Lines from the one containing "Image resolution: width=477" through the last line of the records below need to be repeated exactly; nothing else, and no pictures.

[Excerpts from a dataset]
※

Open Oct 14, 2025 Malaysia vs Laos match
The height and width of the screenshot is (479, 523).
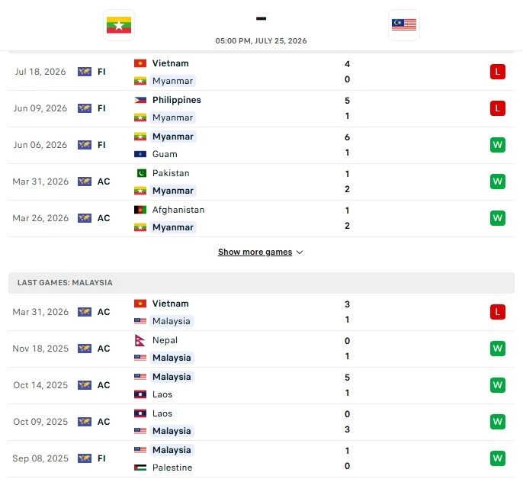click(262, 385)
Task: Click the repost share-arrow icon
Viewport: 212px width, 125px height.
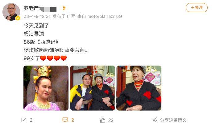Action: tap(24, 120)
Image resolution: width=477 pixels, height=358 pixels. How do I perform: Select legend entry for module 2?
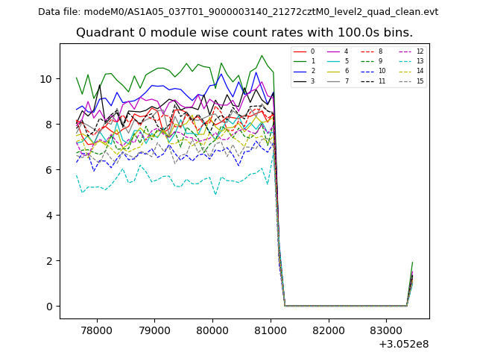(x=301, y=71)
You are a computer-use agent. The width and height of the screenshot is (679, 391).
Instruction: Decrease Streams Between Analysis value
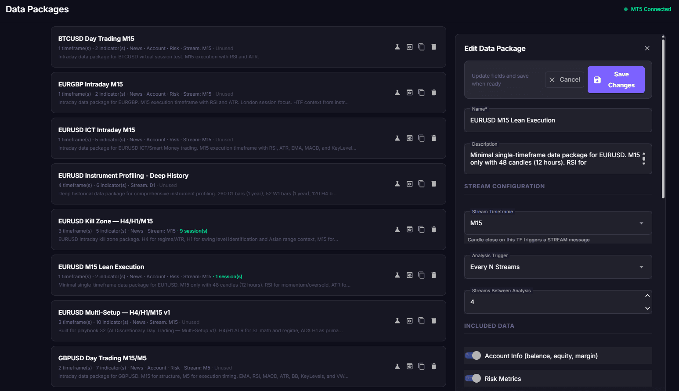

※

[Answer to the exercise]
Image resolution: width=477 pixels, height=358 pixels. How do I perform: Select legend entry for module 2?
(x=301, y=71)
You are a computer-use agent. The width and height of the screenshot is (679, 391).
Instruction: Decrease Streams Between Analysis value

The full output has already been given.